Per Grafana’s Access Policies docs, rotating the OTLP token is:

  1. Grafana Cloud Portal → Access Policies → find the token → Rotate.
  2. Update the OTEL_EXPORTER_OTLP_HEADERS value everywhere it’s set (Render env group, operator .env files, runtime services).
  3. The old token continues to work for ~24 hours after rotation so deployments don’t break instantly.

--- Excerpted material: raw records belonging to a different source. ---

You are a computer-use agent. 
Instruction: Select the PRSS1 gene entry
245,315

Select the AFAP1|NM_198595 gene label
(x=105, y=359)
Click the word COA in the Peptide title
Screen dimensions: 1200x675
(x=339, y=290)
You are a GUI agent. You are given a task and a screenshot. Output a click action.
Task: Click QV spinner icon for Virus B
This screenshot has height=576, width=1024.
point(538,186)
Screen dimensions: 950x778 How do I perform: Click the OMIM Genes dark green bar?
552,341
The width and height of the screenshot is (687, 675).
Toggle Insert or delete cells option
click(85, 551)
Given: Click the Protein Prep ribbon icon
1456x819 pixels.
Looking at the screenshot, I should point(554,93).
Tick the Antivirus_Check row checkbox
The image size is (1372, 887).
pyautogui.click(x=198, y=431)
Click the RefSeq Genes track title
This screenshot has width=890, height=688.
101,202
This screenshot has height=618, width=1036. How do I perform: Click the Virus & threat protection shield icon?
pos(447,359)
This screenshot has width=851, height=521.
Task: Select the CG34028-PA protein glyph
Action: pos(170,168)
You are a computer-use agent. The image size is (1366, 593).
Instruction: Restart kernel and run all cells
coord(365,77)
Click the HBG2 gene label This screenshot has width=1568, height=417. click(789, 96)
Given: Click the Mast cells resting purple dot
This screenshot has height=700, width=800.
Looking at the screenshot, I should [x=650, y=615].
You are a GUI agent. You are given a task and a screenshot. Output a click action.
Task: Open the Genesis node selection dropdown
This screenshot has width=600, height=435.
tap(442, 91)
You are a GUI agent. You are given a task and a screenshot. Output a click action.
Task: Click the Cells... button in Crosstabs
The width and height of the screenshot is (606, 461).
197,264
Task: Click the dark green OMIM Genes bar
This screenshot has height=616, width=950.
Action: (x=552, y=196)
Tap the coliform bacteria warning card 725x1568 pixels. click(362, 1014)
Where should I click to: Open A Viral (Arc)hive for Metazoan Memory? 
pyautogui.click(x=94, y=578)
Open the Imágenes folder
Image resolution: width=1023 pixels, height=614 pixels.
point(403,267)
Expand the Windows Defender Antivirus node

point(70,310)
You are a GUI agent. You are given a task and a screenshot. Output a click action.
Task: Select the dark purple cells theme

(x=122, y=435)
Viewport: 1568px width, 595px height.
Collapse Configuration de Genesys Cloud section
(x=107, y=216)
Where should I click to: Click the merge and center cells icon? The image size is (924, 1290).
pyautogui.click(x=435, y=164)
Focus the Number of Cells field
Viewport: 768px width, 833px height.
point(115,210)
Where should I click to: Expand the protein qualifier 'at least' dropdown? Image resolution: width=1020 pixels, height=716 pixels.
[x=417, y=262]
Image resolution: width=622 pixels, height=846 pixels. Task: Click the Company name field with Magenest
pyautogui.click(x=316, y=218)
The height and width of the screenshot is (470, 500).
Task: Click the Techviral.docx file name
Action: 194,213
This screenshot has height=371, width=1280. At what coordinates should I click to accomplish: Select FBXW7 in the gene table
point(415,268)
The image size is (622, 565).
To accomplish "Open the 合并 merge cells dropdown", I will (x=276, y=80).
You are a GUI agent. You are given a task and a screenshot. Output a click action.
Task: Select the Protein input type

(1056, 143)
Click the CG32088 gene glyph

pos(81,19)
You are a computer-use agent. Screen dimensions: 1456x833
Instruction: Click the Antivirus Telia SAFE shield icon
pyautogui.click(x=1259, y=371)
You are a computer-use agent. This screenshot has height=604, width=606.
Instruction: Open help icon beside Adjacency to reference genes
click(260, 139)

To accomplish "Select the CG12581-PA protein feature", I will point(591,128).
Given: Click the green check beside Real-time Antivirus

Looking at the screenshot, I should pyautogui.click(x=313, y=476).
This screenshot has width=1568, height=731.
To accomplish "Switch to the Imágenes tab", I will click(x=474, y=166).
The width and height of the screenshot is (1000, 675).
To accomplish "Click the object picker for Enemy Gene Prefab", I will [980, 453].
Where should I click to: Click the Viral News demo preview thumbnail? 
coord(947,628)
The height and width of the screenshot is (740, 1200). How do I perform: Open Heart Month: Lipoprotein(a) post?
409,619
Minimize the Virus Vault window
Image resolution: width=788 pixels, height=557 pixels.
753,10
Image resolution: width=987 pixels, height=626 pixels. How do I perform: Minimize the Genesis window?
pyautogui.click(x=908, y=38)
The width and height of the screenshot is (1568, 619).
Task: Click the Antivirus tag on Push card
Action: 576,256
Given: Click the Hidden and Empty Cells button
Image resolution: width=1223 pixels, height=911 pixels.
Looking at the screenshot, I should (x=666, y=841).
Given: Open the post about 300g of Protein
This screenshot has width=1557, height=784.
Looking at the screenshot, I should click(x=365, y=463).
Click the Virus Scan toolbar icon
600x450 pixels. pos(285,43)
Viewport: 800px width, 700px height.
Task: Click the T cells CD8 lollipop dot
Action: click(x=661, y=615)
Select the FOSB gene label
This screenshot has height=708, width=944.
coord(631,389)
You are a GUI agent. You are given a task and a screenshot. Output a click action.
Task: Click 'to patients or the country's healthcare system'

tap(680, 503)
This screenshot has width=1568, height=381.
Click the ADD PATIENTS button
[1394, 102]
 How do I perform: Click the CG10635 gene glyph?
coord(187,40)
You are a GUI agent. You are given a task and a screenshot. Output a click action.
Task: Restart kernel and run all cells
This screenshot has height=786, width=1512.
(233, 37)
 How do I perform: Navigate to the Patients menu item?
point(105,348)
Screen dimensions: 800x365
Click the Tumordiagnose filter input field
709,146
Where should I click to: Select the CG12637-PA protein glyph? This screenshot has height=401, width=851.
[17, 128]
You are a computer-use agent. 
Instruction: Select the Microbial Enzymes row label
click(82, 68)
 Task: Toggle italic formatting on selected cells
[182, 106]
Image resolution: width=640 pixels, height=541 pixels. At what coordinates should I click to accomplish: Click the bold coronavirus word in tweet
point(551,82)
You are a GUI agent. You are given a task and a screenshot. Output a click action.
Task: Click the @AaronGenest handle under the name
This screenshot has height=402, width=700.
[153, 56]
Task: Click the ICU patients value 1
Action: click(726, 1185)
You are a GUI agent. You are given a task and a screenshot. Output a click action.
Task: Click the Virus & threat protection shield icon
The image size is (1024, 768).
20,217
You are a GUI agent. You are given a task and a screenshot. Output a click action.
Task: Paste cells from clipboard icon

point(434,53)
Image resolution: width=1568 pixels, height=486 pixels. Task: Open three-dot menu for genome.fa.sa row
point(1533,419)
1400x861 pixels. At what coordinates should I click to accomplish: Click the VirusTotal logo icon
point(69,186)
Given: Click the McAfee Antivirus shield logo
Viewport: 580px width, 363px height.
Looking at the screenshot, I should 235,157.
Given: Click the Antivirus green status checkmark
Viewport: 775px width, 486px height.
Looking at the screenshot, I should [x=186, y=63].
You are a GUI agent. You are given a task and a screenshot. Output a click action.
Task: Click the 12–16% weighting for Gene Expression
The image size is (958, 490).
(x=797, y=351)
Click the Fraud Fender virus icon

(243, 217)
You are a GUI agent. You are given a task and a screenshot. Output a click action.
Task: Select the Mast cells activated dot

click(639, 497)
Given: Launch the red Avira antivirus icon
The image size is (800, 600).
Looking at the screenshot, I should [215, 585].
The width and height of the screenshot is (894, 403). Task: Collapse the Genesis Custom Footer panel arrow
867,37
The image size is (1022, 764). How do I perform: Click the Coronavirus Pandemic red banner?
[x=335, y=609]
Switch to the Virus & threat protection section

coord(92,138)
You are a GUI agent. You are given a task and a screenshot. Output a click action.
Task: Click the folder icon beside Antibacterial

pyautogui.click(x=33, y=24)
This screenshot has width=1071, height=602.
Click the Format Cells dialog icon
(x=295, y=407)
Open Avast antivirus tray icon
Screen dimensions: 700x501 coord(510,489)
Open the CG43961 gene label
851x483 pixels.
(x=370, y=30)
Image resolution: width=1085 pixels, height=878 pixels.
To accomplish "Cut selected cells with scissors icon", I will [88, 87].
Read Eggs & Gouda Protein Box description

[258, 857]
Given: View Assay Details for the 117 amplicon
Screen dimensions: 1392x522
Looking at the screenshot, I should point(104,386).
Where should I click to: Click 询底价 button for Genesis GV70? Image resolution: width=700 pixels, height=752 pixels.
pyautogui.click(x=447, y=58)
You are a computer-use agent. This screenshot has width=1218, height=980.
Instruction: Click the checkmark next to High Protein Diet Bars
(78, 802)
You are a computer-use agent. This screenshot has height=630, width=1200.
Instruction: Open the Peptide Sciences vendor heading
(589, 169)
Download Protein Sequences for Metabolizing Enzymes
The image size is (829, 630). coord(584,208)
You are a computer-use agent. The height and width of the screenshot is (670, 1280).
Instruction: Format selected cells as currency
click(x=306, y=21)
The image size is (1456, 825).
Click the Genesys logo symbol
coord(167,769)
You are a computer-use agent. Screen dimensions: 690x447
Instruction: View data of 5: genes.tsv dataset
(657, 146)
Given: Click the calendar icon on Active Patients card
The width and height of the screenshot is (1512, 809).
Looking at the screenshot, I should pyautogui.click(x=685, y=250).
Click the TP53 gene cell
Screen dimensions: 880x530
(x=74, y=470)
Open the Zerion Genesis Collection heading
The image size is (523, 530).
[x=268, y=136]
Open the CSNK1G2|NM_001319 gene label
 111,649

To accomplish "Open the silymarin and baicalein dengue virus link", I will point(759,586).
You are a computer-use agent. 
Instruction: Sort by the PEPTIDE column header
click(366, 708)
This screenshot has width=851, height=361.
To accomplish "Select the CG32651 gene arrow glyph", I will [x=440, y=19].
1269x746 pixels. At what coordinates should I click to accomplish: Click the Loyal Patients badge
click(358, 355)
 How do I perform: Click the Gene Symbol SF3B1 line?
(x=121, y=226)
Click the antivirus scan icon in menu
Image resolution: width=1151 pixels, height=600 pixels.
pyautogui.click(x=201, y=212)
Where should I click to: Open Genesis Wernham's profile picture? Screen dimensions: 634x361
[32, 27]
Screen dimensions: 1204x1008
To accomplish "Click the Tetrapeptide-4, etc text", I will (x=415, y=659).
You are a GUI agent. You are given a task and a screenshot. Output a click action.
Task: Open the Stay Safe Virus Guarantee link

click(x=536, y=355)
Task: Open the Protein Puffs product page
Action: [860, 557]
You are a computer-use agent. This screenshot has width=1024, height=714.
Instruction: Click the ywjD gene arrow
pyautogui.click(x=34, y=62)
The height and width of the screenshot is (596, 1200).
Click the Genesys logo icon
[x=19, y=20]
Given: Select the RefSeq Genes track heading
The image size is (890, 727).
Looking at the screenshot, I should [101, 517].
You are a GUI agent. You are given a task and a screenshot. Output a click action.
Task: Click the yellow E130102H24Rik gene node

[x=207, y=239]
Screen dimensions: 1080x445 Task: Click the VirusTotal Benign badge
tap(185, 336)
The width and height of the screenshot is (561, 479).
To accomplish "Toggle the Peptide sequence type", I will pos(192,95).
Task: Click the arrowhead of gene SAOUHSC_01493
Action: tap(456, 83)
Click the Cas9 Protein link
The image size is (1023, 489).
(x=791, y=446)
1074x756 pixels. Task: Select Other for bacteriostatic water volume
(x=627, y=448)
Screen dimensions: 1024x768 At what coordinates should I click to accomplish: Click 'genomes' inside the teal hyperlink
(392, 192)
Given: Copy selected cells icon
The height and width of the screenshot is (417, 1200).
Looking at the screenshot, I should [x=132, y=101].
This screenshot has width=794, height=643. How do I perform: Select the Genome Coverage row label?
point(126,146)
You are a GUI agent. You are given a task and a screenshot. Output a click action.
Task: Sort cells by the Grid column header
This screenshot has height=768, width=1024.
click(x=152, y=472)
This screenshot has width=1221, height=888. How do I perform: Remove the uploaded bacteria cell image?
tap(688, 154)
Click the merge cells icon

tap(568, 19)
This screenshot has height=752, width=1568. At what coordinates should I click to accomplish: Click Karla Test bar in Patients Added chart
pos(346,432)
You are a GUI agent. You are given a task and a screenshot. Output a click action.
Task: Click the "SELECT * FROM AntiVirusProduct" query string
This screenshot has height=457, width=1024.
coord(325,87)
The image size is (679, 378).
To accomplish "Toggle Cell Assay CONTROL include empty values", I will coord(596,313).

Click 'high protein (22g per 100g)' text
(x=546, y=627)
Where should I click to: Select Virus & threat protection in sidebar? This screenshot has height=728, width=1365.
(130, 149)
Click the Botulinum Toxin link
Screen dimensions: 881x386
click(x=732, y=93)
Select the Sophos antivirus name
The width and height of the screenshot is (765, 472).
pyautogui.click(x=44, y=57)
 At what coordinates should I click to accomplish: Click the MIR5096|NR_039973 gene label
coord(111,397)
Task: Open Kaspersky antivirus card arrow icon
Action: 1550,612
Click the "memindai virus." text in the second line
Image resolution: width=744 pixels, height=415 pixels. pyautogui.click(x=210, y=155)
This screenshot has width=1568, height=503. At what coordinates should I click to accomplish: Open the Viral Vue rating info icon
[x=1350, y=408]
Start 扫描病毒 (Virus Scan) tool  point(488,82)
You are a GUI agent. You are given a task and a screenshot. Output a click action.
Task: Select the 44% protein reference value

If you don’t want to use Grafana Cloud, the OTel pipeline works against any OTLP-compatible backend — the hook scripts (integrations/claude-code/tapestry-discipline/scripts/_observability.py) just POST OTLP/HTTP. Common self-hosted choices:

The Tapestry code itself doesn’t change — only the OTEL_EXPORTER_OTLP_* env vars point at a different endpoint.

Grafana Cloud’s free tier covers 10K active series, 50 GB logs, 50 GB traces, 14-day retention. For early Tapestry usage (a handful of operators emitting hook events) this is comfortable. Watch for:

  • Log volume — hooks are chatty. If one operator runs 1000+ Claude Code interactions/day, logs add up. Free tier holds about a month of hook traffic per operator at default verbosity.
  • Trace volume scales similarly once runtime services emit traces.

Paid tier kicks in at $0 base with usage-based billing per the pricing page — most platforms stay free.